All of which assumes a purpose, or destination. Guidance is only needed by those who are going somewhere, and thus each of the last three stanzas ends by calling our attention to where we are going: to Christ, in whom is eternal life (and to whom, remember, our prayer was addressed). The “ground, unity, and center” of the Bible is also its end: “Revealer and revelation at the same time.” The references to Christ intensify from stanza to stanza, from “picture” at the end of stanza 2, to our destination at the end of stanza 3, to seeing him “face to face” at the end of stanza 4. Then, when clouds and darkness are no more (compare stanza 1, line 4, with stanza 4, line 7) we shall no longer need a light to find the light.

The term casket in stanza 2 need not put off congregants if the pastor takes a moment, once and for all, to explain; congregants may think of it as a synonym for coffin, but in fact that usage is not a synonym but an old euphemism. A casket really is a small box for keeping precious things like jewels or letters. In recognition of the value of what’s inside, the box itself is often ornate and made of precious materials. See, for example, this. So a casket is a treasure chest—just like the Bible. When nineteenth-century Americans began calling coffins “caskets,” it was an expression of care for the contents of the box: their loved ones’ bodies, which “being still united to Christ, do rest in their graves, till the resurrection” (WSC Q. 37).
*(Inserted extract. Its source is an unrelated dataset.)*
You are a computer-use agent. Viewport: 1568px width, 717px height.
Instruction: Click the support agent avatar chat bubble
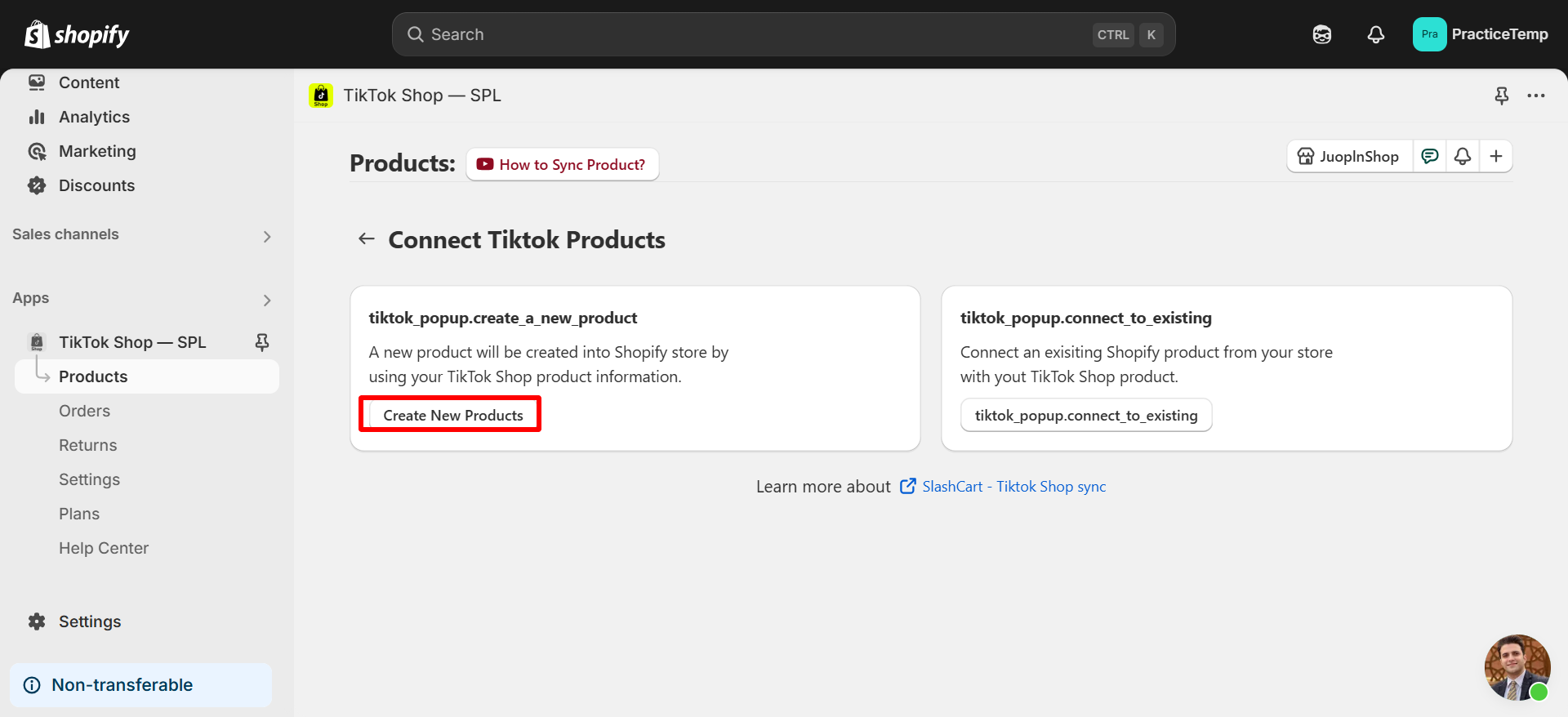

Just as the Bible’s “gems of truth” are stored in words of unsurpassed literary beauty, so, too, this poem as we sing it today is adorned with a tune (MUNICH) of melodic and harmonic grace. Part-singing congregations will enjoy it. But especially helpful is the way both melody and harmony seem to wander in lines 6 and 7 only to regain their bearings for the last line, precisely where, in three out of four stanzas, the poem calls our attention to the path’s destination, Christ. Consider how this works in stanza 3. Lines 1, 3, and 5 cadence melodically on “mi” (F-sharp). Lines 2 and 4 cadence on “do” (D). But line 6 cadences on “sol” (A), and line 7 higher yet, on “la” (B), from which we calmly descend back down the scale to “do.” So melodically there’s some tension for “life’s surging sea” and “mists and rocks and quicksands,” but there’s resolution for “guides, O Christ, to thee.” Similarly, the harmony of line 6 gravitates toward a key other than the home key at “life’s surging sea,” the harmony of line 7 gravitates toward yet another key at “mists and rocks and quicksands,” but all these deviations are corrected at “guides, O Christ, to thee”: as the melody descends its D-major scale, the chords below outline the essence of the home key.


[1] Herman Bavinck, Reformed Dogmatics, volume 1, subparagraph 108, translated by John Vriend (Grand Rapids: Baker Academic, 2003), page 402.